Data records:
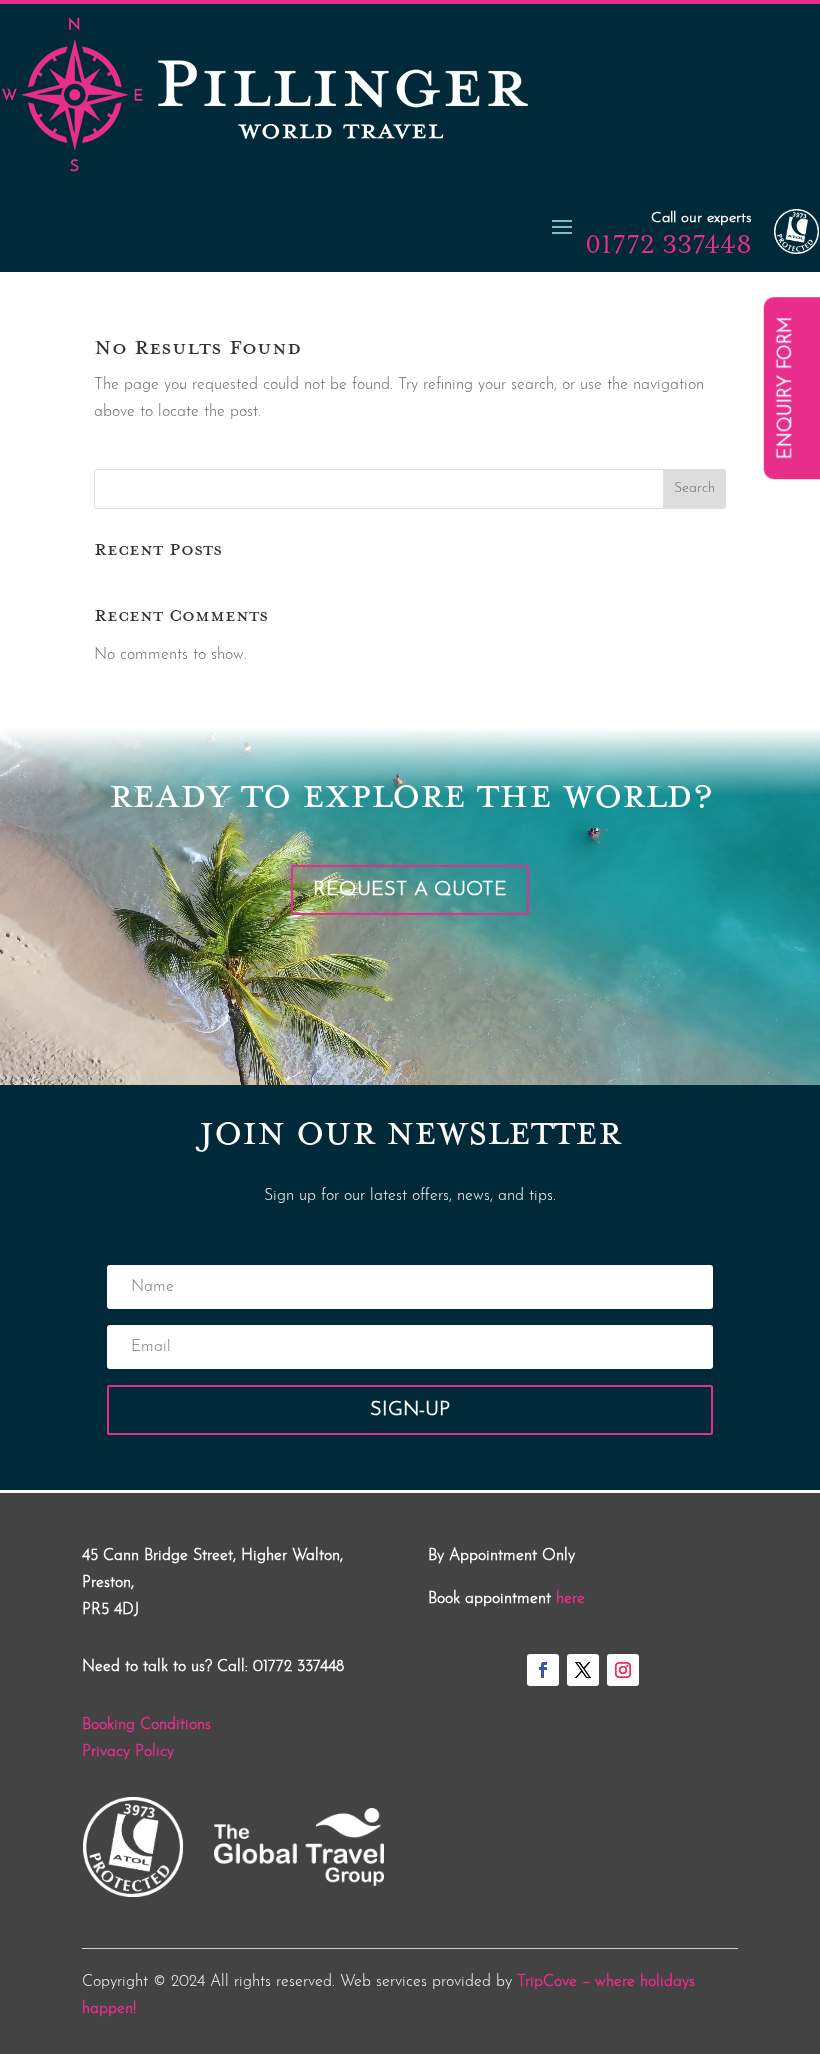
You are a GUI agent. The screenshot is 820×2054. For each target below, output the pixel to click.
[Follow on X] (583, 1670)
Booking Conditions (146, 1725)
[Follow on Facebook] (543, 1670)
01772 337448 (668, 244)
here (570, 1599)
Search (694, 488)
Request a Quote (410, 890)
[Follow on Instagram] (623, 1670)
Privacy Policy (128, 1752)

Exercise goal:
Every line that contains the string "Follow" should be returned from the data.

Result of this task:
[Follow on X] (583, 1670)
[Follow on Facebook] (543, 1670)
[Follow on Instagram] (623, 1670)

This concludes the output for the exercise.